(Stored data)
((

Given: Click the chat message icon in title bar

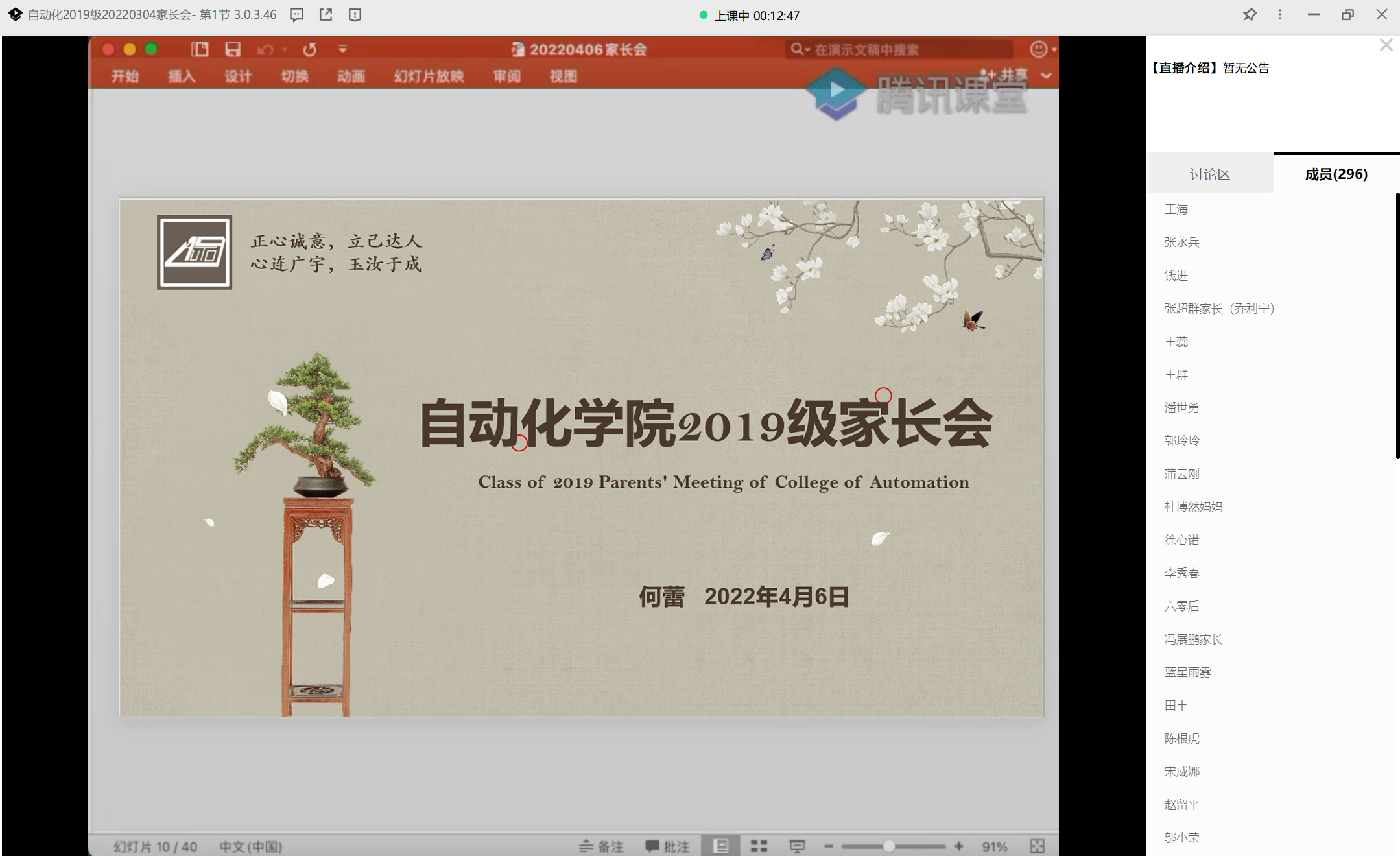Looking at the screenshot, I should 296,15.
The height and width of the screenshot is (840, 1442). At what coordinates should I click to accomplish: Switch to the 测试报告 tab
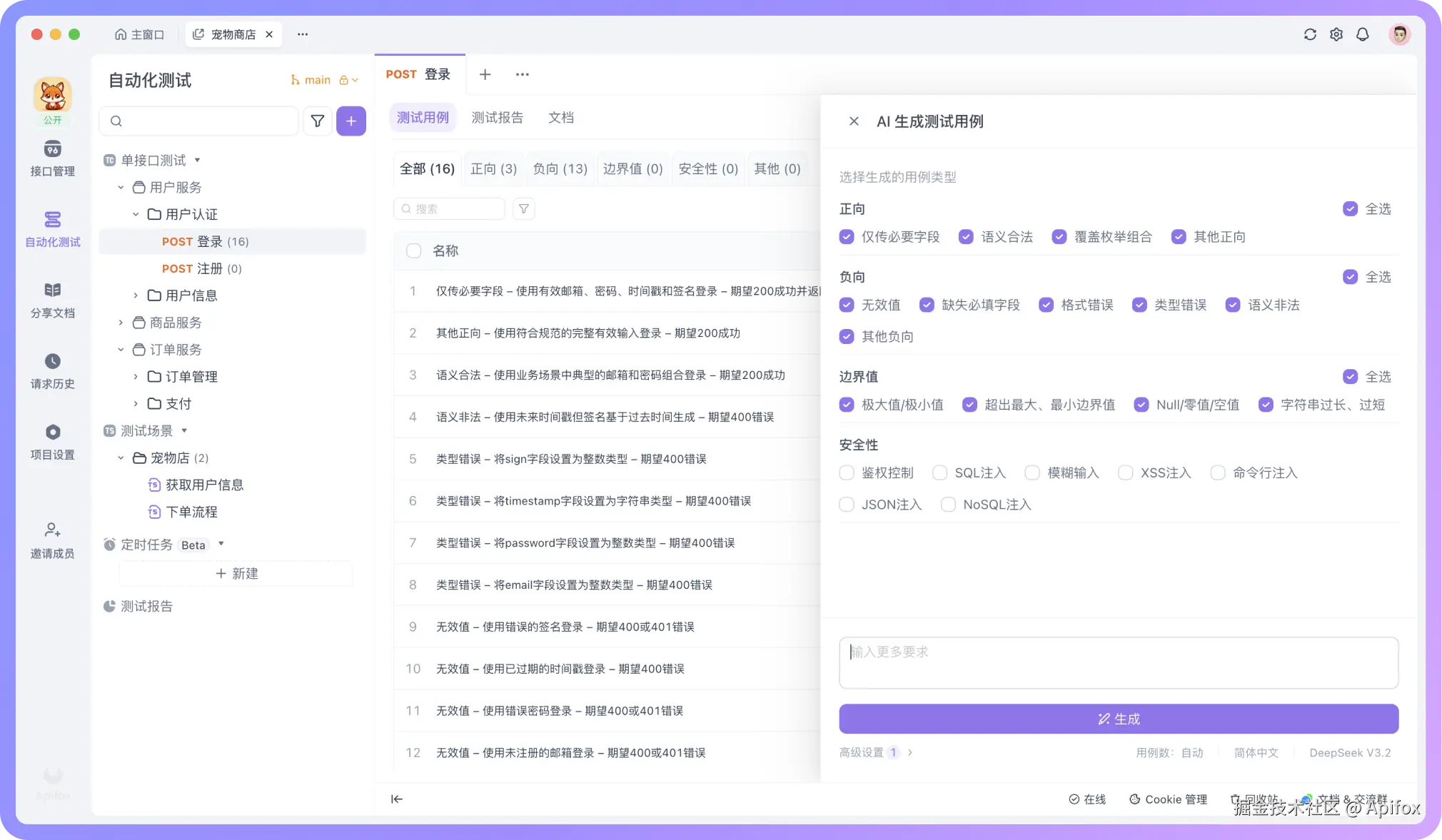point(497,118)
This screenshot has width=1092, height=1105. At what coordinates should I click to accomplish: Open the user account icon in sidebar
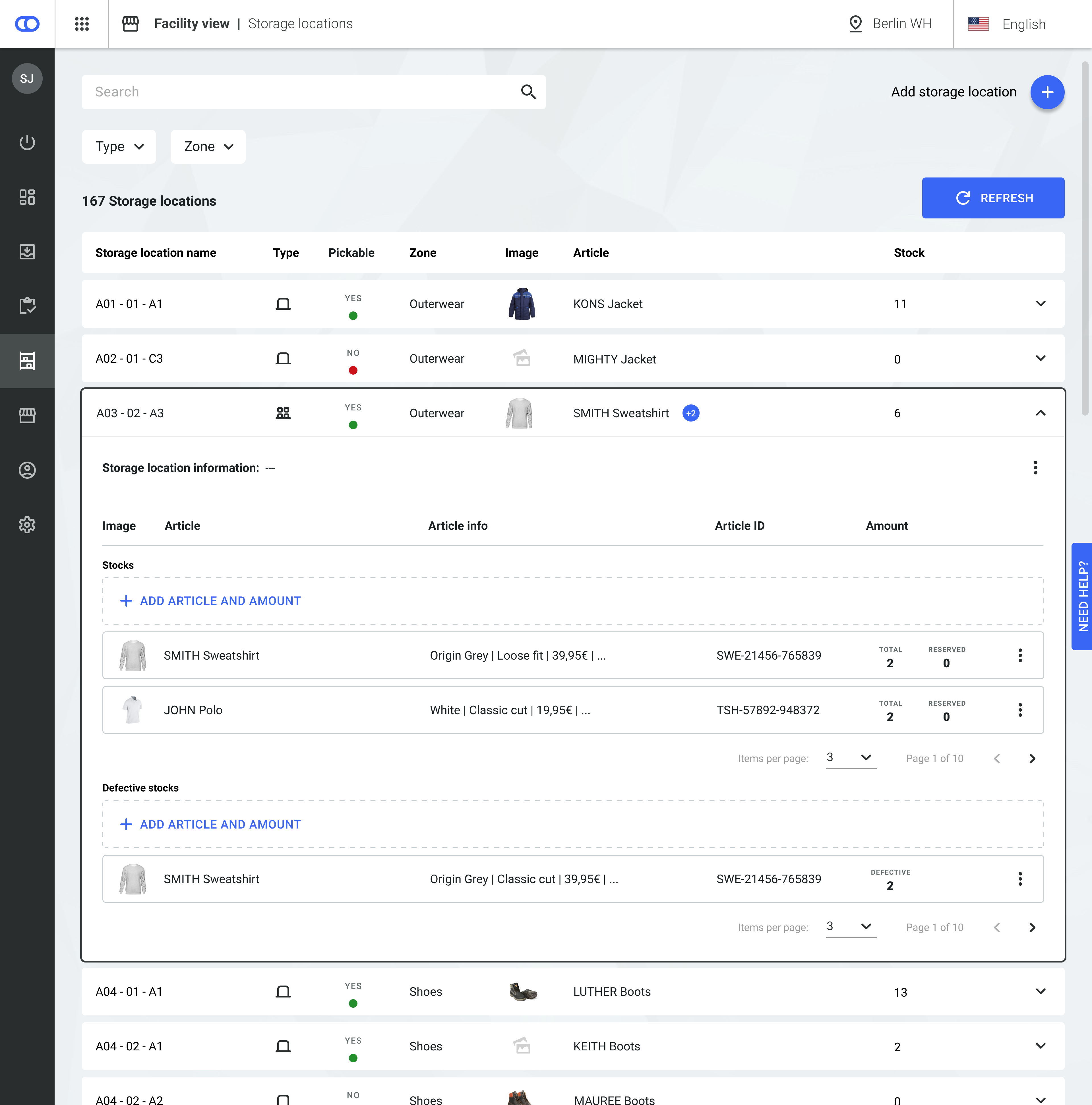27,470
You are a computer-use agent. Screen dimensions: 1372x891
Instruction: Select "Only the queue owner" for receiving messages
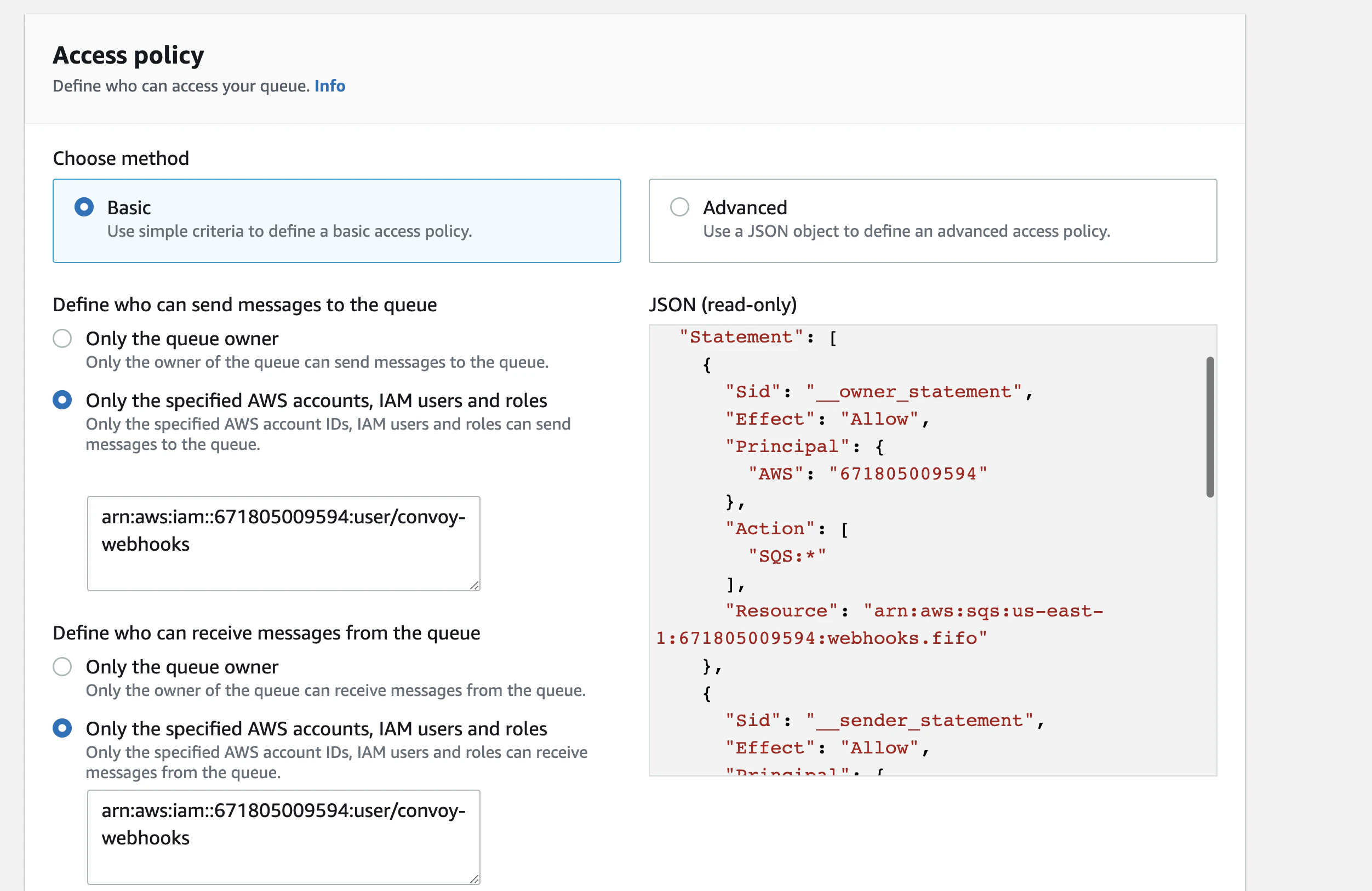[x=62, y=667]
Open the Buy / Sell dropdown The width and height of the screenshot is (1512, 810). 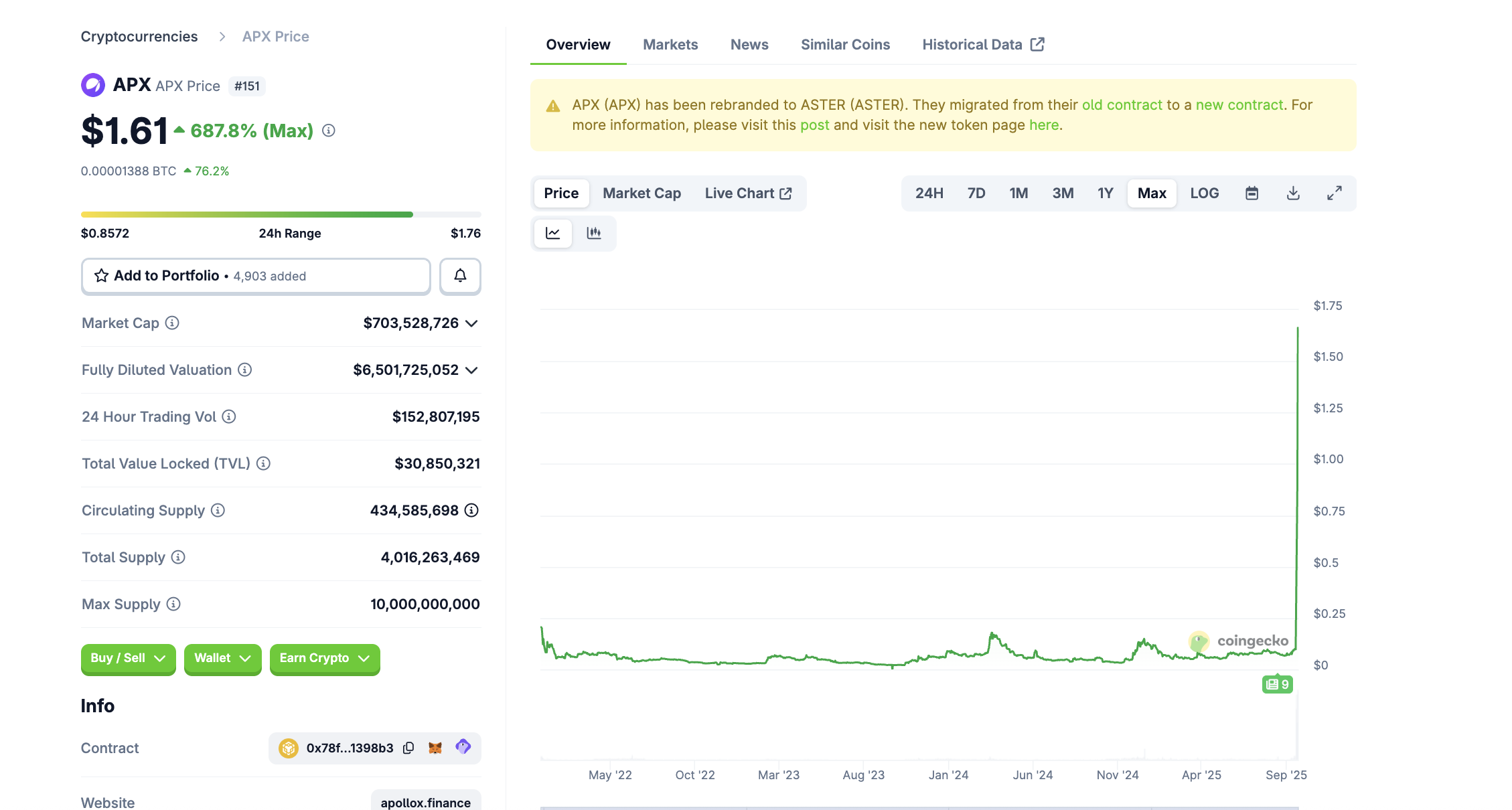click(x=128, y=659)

))

What's needed is an exact copy of the lines above from the one with "This screenshot has" through the one with "You are a computer-use", both included; the pictures stay out.

* **Answer to the problem**:
This screenshot has width=1092, height=1105. At what coordinates should I click to accomplish: Open the user account icon in sidebar
27,470
You are a computer-use agent. Screen dimensions: 1372x891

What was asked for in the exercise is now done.